元々真は無宗教だ。かといって無神論者というわけでもない。正確に言えば、ゲームやアニメ、漫画以外で神の存在を考えたことなどない。現実世界での神の存在に興味がないから、神の存在を否定しようとも思わない。にも関わらず、真は神の存在を全否定していた。それは、真の思想や宗教観によるところではない。知っていたのだ。実際の世界に神がいないことを。では、なぜこうも明確に知っていたのか。

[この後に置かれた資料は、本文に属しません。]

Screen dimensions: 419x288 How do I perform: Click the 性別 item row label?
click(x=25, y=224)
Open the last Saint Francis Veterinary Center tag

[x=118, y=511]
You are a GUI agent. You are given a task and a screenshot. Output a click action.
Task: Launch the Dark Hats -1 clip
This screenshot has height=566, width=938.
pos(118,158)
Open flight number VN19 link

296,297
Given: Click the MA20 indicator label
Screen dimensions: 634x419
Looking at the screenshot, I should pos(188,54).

「穏健派のアルター正教は、自分たちが清く正しい行動をすることによって、世界を浄化していくという思想で、基本的に暴力は禁止されているが、侵略者に対して使う暴力は正しいものであるという考え方だ」


真の思案はアドルフの声で遮られた。アドルフはまだ、アルター教に関する説明を続けている。

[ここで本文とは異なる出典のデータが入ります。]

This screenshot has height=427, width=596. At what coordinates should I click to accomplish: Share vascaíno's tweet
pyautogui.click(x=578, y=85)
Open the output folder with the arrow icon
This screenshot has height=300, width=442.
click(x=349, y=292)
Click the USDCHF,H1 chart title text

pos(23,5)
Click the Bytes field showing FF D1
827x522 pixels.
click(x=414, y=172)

「そして、もう一つの宗派である、アルター真教。こちらは過激派だ。アルター教徒以外は全て穢れているため、この世から消し去ることで世界を浄化しようという考え方だ。平たく言えば、アルター教徒以外の抹殺だな」


「えっ!? なんですかそれ!? そんなのダメに決まってるじゃないですか!」


思わず声を上げたのは翼だった。体育会系の翼は目上の人に対しては気を使うのだが、あまりにも危険な思想であるため、少々不躾な言い方になっていた。


「そうだな。あまりにも過激で排他的なその思想は、流石にタードカハルでも少数だ。さっき、アルター教は大きく分けて二つの宗派と言ったが、実際には9割弱がアルター正教派だ。残り1割がアルター真教と極わずかなアルター真教の派生宗派だ」


「もしかして……。今回の話は、そのアルター真教が絡んでるってこと……なのか?」


嫌な予感がした真が質問を投げかける。


「流石に察しが良いな。イルミナの迷宮から魔書を取ってきただけのことはある。その通りだ。本題というのは、このアルター真教が関わることだ」


理解の速い真に対して、アドルフは満足げな表情で返した。